* [WORK TO BE COMPLETED]:
Search the entries below for the word "agent" and copy every line where it appears.

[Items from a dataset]
────────────────────

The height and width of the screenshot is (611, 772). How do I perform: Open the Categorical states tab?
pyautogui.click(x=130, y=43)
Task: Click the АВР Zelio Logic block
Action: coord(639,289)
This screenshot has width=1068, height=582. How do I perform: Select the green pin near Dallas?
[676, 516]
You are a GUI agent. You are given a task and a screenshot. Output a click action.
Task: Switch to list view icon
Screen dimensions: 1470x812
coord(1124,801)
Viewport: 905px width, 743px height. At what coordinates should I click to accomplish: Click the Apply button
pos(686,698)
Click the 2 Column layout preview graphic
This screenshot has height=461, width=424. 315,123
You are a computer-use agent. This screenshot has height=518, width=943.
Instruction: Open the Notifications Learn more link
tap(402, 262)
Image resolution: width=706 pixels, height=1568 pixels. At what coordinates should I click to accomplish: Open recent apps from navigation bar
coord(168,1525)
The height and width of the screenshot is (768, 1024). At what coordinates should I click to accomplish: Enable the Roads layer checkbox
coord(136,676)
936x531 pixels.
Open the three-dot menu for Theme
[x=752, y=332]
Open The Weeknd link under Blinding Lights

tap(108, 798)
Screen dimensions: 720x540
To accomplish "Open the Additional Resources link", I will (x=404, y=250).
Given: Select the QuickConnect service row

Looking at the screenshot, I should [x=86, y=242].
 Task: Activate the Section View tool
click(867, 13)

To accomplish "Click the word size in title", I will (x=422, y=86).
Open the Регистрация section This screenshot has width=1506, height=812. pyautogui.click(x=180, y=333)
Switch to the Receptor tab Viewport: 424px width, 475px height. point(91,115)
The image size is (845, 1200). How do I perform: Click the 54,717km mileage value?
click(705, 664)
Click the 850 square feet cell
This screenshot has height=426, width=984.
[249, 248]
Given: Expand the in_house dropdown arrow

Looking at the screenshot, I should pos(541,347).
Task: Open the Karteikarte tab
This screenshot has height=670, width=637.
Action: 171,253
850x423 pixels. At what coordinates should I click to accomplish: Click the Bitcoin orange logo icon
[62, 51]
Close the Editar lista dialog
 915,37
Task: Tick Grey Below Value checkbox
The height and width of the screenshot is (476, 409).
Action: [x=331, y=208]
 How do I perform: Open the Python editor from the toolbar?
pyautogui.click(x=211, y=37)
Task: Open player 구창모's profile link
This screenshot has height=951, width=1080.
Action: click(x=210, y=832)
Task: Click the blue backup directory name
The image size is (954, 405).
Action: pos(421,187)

────────────────────

* [RESULT OF THE TASK]:
You are a GUI agent. You are given a task and a screenshot. Output a click action.
You are a computer-use agent. This screenshot has height=518, width=943.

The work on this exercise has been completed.